Wednesday, December 27, 2006

O Vaticano e a eutanásia (I de III)

Na semana que antecedeu o Natal, Piergiorgio Welby, um italiano que padecia de uma doença degenerativa há décadas e se encontrava totalmente imobilizado, conseguiu fazer valer a sua vontade e ter ajuda para pôr termo à vida. O médico que o assistiu neste acto, ao contrário doutros casos semelhantes, veio a público defender a sua opção. Dessa decisão resultaram imediatamente críticas violentas de sectores profundamente hostis à eutanásia e ao suicídio assistido. Entre elas, pedidos para que o médico em questão seja julgado por homicídio. Consoante o posicionamento perante a eutanásia e o suicídio assistido, haver quem assuma a responsabilidade e as consequências de ter ajudado outra pessoa a morrer pode ser tido como um acto de uma desfaçatez sem medida ou de uma coragem exemplar. Pessoalmente, inclino-me para a segunda, o mais que não seja porque obriga a sociedade italiana, e as que lhe quiserem seguir o exemplo, a confrontar-se com um tema tão incómodo quanto actual.

Piergiorgio Welby, tal como Ramón Sampedro antes dele, tomou a decisão de morrer e pediu ajuda para esse efeito. Desde logo, podemos perguntar-nos se matar uma pessoa nestas condições pode ser considerado homicídio. Contribuir directa e voluntariamente para a morte de outras pessoas nem sempre é homicídio.
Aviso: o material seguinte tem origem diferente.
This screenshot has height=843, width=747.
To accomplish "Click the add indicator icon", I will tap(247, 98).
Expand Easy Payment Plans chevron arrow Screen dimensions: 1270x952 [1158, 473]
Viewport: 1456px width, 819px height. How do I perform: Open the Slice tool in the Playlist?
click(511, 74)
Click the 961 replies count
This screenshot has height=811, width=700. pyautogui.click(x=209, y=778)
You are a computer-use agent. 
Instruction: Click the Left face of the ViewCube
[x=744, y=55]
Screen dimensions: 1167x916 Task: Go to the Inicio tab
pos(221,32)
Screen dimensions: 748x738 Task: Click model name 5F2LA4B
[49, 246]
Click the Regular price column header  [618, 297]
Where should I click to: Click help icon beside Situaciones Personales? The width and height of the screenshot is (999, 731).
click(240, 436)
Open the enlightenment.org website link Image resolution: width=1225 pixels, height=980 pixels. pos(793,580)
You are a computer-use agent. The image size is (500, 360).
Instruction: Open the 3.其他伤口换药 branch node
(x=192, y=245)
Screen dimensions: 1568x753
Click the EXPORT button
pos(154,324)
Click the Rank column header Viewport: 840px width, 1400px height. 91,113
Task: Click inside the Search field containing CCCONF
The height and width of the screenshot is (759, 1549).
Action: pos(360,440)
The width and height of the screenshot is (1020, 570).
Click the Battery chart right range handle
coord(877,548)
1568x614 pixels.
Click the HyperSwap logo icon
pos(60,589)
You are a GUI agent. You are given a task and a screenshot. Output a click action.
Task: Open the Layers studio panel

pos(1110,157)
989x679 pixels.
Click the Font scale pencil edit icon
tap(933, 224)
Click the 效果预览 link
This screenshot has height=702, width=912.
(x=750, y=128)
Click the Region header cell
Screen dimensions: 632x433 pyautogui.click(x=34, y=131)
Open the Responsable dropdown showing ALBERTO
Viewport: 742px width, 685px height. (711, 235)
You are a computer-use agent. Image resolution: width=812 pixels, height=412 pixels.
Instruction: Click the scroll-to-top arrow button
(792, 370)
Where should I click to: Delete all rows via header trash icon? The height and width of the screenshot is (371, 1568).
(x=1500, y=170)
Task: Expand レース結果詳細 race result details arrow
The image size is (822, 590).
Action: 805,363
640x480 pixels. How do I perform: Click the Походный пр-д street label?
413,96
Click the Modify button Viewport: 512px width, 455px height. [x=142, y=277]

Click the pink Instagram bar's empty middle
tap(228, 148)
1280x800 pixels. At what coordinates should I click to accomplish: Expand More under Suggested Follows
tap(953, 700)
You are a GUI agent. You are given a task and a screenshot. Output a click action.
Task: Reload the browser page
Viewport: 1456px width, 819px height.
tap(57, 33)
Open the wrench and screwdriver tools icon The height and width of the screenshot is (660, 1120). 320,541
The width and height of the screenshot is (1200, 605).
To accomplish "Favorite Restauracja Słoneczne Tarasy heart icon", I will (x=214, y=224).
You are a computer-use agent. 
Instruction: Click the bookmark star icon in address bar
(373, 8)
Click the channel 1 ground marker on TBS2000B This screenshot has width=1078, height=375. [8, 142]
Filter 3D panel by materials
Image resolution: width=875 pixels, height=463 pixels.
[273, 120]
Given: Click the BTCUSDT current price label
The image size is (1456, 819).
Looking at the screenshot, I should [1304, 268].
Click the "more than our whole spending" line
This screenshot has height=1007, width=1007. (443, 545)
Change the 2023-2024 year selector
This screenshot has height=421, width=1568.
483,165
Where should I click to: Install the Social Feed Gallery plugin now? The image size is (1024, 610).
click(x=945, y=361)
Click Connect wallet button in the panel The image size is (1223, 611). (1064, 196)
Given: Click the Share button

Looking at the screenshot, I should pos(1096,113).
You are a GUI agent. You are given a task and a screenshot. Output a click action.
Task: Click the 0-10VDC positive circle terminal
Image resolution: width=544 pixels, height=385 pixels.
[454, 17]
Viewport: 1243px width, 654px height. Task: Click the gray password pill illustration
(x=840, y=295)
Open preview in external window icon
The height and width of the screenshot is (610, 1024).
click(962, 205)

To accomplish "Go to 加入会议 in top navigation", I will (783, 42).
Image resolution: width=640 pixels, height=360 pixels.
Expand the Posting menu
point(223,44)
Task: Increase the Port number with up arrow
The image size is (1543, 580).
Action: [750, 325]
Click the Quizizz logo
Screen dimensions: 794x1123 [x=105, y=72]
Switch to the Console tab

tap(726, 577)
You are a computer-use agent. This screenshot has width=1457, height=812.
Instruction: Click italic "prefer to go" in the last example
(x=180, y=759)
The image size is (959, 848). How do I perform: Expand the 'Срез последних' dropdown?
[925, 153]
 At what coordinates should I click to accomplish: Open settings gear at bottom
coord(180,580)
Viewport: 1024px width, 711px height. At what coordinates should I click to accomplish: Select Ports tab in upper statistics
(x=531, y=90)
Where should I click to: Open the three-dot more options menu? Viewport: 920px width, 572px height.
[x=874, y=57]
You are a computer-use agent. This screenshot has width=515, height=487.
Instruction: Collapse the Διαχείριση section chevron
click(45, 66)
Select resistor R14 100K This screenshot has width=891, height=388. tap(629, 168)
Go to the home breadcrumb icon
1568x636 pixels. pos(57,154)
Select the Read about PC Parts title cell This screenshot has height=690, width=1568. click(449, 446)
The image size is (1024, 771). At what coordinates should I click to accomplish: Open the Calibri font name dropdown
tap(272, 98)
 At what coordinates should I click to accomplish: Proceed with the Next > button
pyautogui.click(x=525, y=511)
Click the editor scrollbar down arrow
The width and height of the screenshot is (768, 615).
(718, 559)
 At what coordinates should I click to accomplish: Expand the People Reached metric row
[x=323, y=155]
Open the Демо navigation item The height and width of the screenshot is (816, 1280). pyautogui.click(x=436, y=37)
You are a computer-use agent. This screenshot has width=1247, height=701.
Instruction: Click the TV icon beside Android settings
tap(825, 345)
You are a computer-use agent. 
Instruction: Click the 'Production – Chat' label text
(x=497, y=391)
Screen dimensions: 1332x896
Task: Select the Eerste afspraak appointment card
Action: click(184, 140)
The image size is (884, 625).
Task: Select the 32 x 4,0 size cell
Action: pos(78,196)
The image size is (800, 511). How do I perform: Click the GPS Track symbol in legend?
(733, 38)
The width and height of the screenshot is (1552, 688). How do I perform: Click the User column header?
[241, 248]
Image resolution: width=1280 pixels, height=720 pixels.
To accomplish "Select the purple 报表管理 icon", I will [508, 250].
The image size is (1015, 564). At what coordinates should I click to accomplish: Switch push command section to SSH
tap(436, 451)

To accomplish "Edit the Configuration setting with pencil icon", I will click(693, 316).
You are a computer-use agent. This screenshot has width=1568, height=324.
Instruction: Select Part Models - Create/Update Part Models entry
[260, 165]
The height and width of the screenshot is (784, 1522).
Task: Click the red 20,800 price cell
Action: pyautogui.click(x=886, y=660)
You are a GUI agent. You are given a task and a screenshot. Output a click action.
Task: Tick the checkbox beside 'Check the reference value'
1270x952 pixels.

Tal como tantas outras coisas nas nossas sociedades, a morte de outro ser humano é enquadrada no seu contexto para ser categorizada. Os militares que atiram sobre o inimigo numa guerra não são homicidas, os polícias que respondem a um tiroteio não são homicidas e, nos países onde ainda se pratica a pena de morte, a pessoa encarregue de accionar o dispositivo letal não é considerada homicida. As instituições que representam a sociedade dão a sua cobertura a cada um destes actos e alteram o significado de que se revestem. Contudo, o suporte de legitimidade legal comum a todos estes exemplos está inegavelmente ausente no caso Welby e isso vem contribuir seriamente para a complexidade das análises que se queiram fazer.